The effect of the 2009 Act

  1. The National Partnership Agreement is set out in Sch3 to the 2009 Act.  The agreement's stated purpose is to address the implications of the global economic recession for Australia.  Under cl 10, Tasmania accepted an obligation to implement the agreement.  In particular, it undertook an obligation to undertake a social housing project for Tasmania, in accordance with SchC to the agreement. 

  1. Section 5 provides that the Treasurer, by notice in the Gazette, may declare a project to be an NPA project if satisfied of certain things.  The tribunal noted that it was common ground that such a declaration was made in relation to the project in question.

  1. The effect of such a declaration is covered by s6, which begins as follows:

"(1)   If a project is declared to be an NPA project under section 5, then —

(a)subject to section 13, neither the Planning Act nor any planning scheme applies to the project …".

The expression "Planning Act" is defined in s3(1) to mean the LUPA Act.

  1. Section 12(1) provides for the "Project Authority" – in this case the Director of Housing – to "certify an NPA project" if satisfied of certain things.  The tribunal noted that it was common ground that the Director of Housing certified the project on 7 April 2010. 

  1. The effect of a s12 certification is spelt out in s13, which reads as follows:

"(1)   This section applies once an NPA Project has been certified under section 12.

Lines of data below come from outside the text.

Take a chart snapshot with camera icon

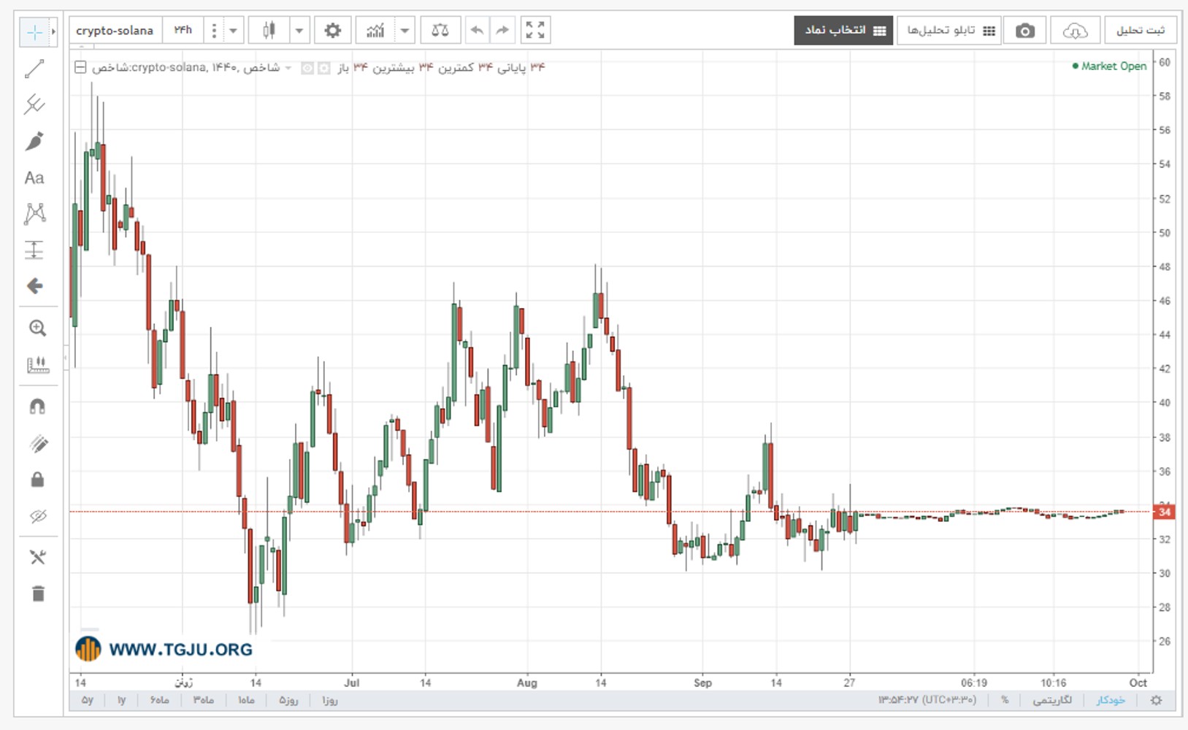(1024, 31)

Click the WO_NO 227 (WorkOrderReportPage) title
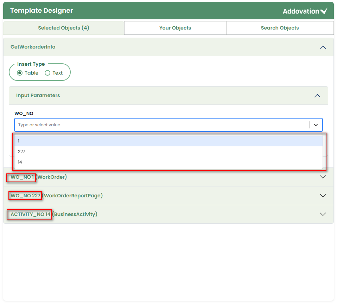pyautogui.click(x=57, y=196)
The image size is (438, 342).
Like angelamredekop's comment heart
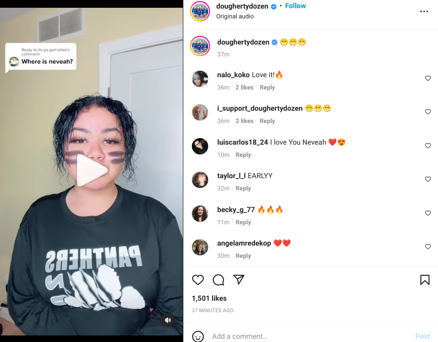[x=428, y=247]
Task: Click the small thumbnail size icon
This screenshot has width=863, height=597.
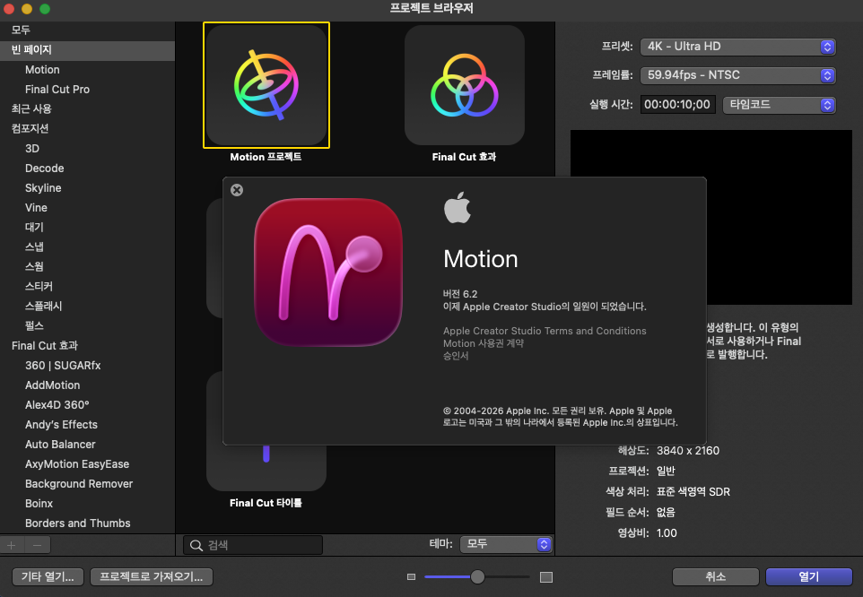Action: 412,577
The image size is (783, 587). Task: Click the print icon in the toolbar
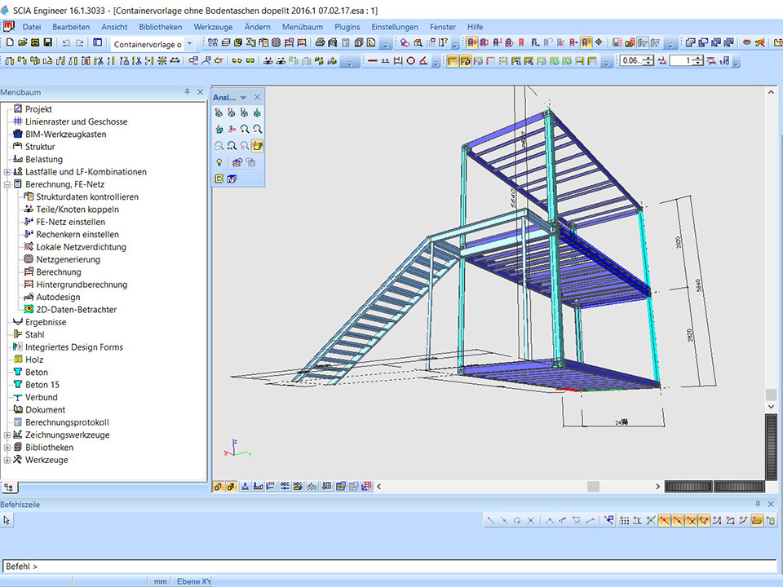321,42
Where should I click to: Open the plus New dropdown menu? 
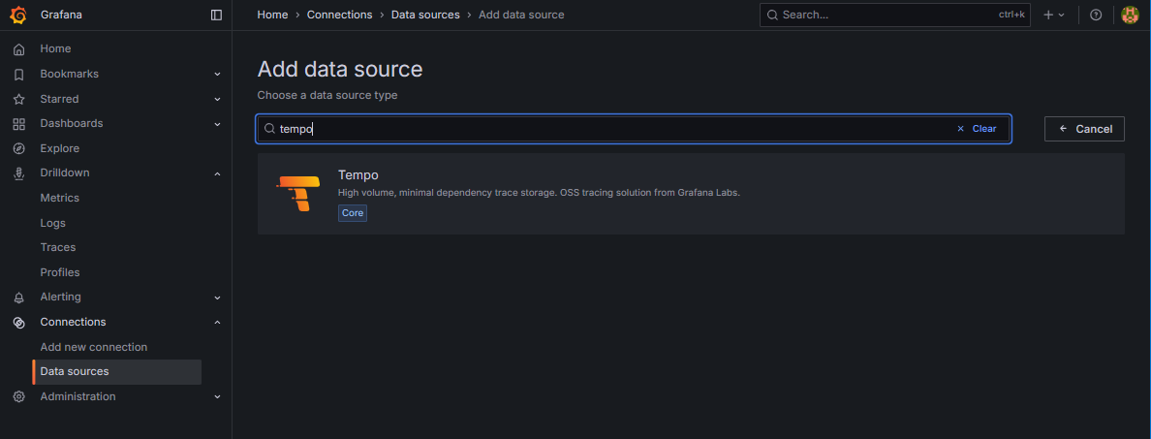(x=1053, y=15)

(2)    Construction works may be undertaken in accordance with the certification.

(3)    If the relevant planning scheme does not require amendment pursuant to section 14 then —  

(a)despite section 6(1)(a), the Planning Act applies to the relevant use or development; and

(b)if the relevant use or development would, but for section 6(1)(a), be a use or development that, under a planning scheme applying to the site, is permitted only if a planning permit is granted, the certification is taken to be a planning permit authorising that use or development in accordance with the certification.

(4)    If the relevant planning scheme does require amendment under section 14, then, once those amendments have been made —  

(a)despite section 6(1)(a), the Planning Act applies to the relevant use or development; and

(b)if the relevant use or development would, but for section 6(1)(a), be a use or development that, under a planning scheme applying to the site, is prohibited, or permitted only if a planning permit is granted, the certification is taken to be a planning permit authorising that use or development in accordance with the certification."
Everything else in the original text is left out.